If you’re not familiar with Xperi, you surely know the TiVo brand it owns. Last year, Xperi announced that it was building its own TiVo OS smart TV platform, and it will start showing up on televisions in Europe in the first half of 2023. The company demonstrated them in the United States for the first time at CES.
If you can shake any associations with TiVo’s DVR products—Xperi itself seldom talks about those anymore—TiVo’s TV software looks surprisingly useful.
Content over apps
Jared Newman / Foundry
TiVo’s smart TV home screen is largely focused on helping users figure out what to watch. It includes recommendations from different streaming sources, and users can add movies or shows to a watchlist for later viewing. For any given movie or show, you can see which streaming services offer it, and jump directly into the corresponding app to start watching.
TiVo also lets you control which sources appear on the home screen in the first place. That means you can hide recommendations from Disney+ or Amazon Prime, for example, if you don’t subscribe to those services.
Jared Newman / Foundry
For voice search, TiVo can handle detailed genre searches such as “animated movies from the 90s.” You can also narrow searches down with follow-ups such as “just the ones with Tom Hanks.”
Overall, the interface looks a lot like that of the TiVo Stream 4K, a cheap streaming dongle that Xperi launched a few years ago. While other platforms, including Google TV and Apple TV, have their own streaming guide features, TiVo feels more like a neutral party, with simple control over recommendation sources and no aggressive overselling of its own content.
Jared Newman / Foundry
Unlike the Stream 4K, however, TiVo OS is built around Linux.

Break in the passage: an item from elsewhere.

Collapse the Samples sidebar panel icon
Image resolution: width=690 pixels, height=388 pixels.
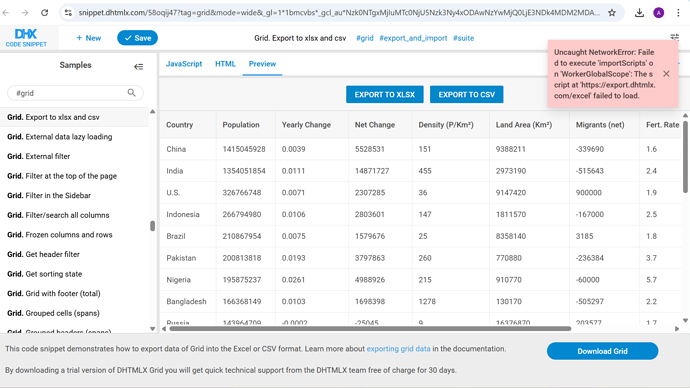click(139, 67)
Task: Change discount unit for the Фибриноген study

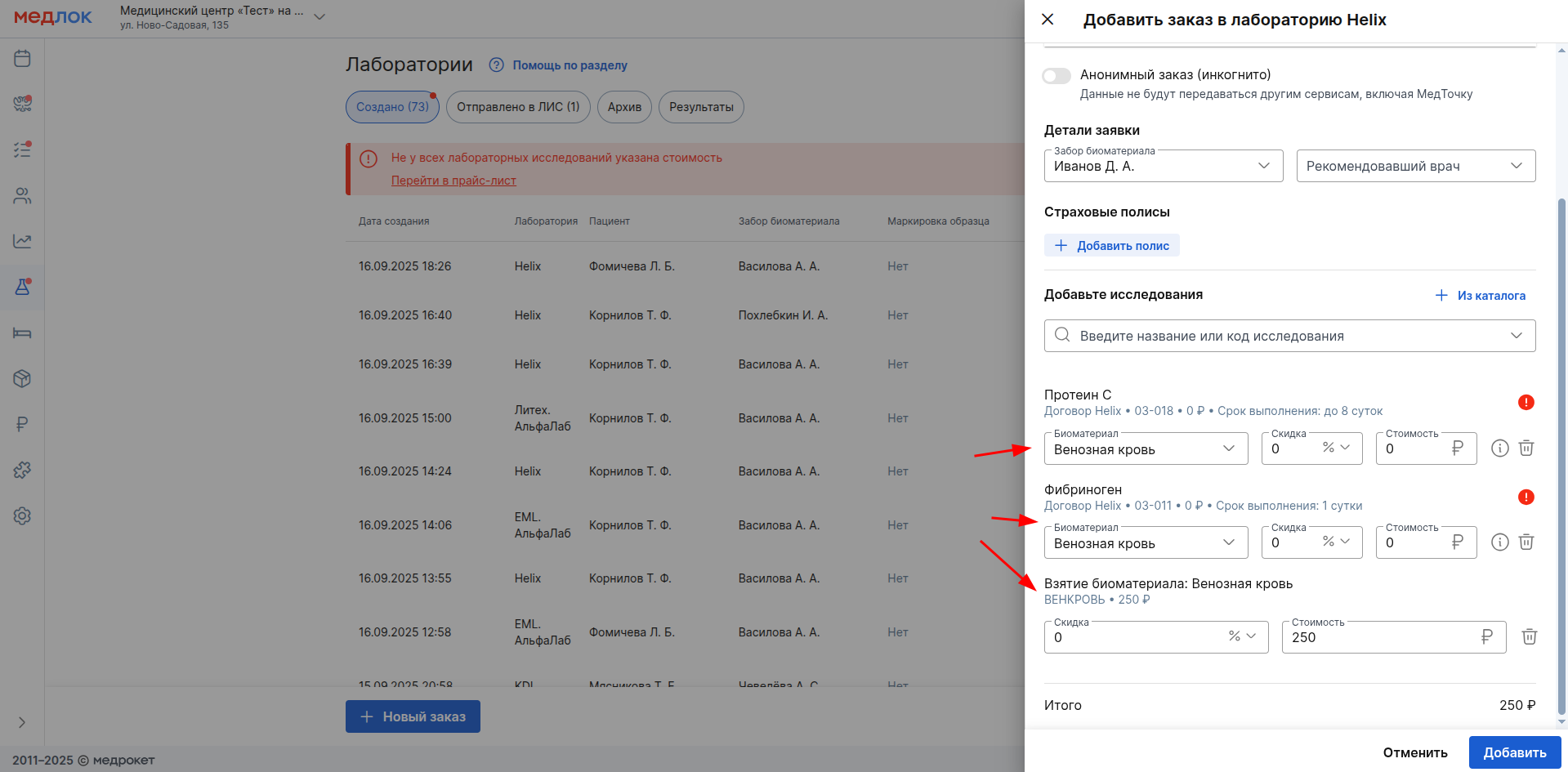Action: pyautogui.click(x=1336, y=542)
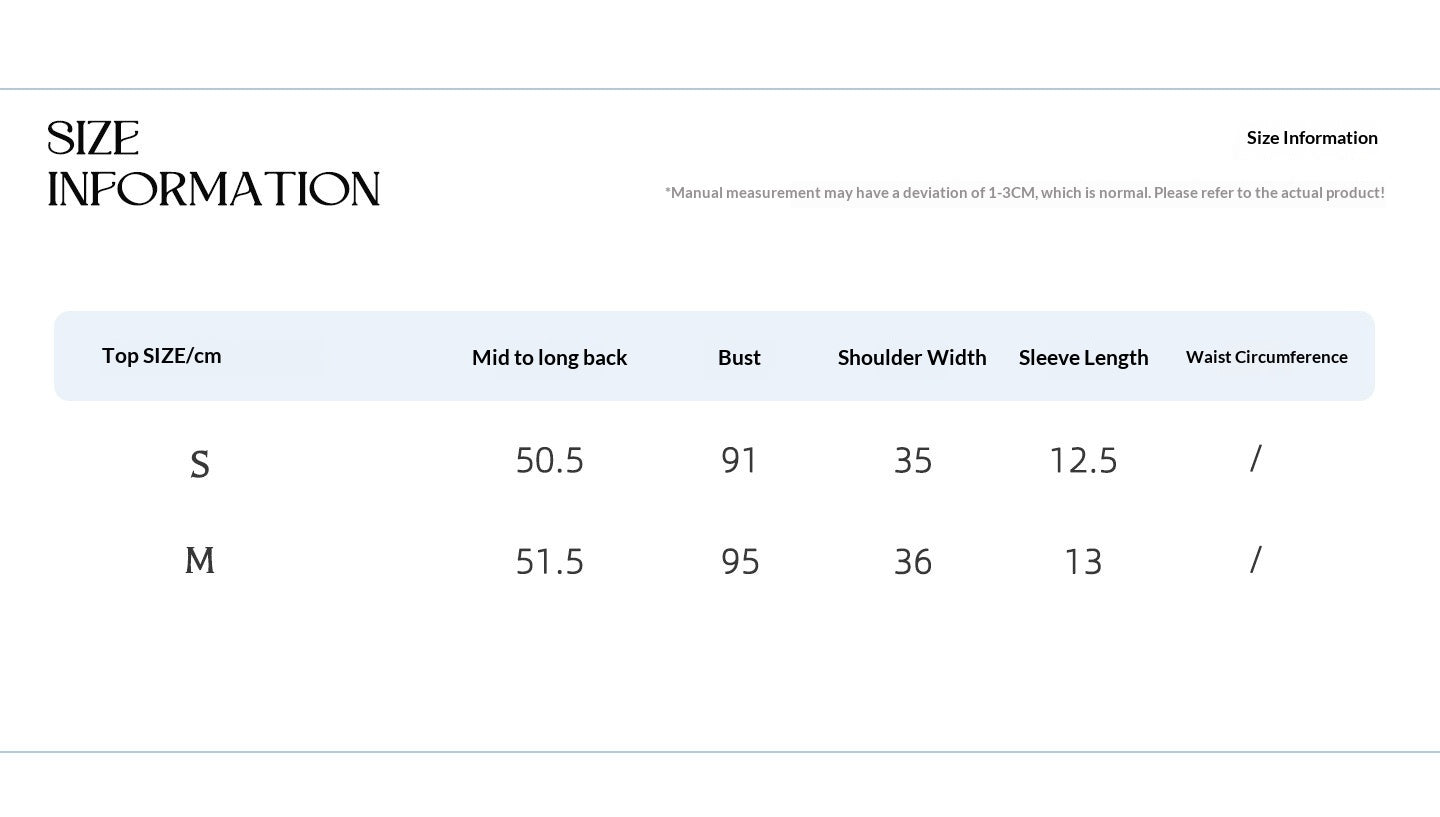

That’s supposed to make it more appealing to TV makers, as Xperi will allow them to share in the platform’s ad revenue and use their own branding on the home screen. Xperi says it has no plans to make its own TVs under the TiVo brand.
The only big question mark is app support. Unlike other major streaming platforms, TiVo smart TVs won’t offer an app store, and will instead come preloaded with major streaming sources. While Xperi is leaning on its acquisition of Vewd to bring more apps to the platform, the selection will likely be lacking compared to the likes of Roku, Apple TV, Fire TV, and Android TV.
Will TiVo TVs launch in the U.S.?
While TiVo hasn’t announced plans to bring its smart TV software to the United States, the company it wants to do so eventually.
To that end, Xperi is working with Amlogic to integrate TiVo OS in chipsets for the U.S. and European markets; for now, though, the company is focusing on Europe, with TVs coming from Vestel, Daewoo, Regal, Hitachi, Telefunken, and JVC, among others.
All of which means that it may be a while before you can actually buy a television with TiVo’s software. But the idea that you might someday want to doesn’t seem so far-fetched.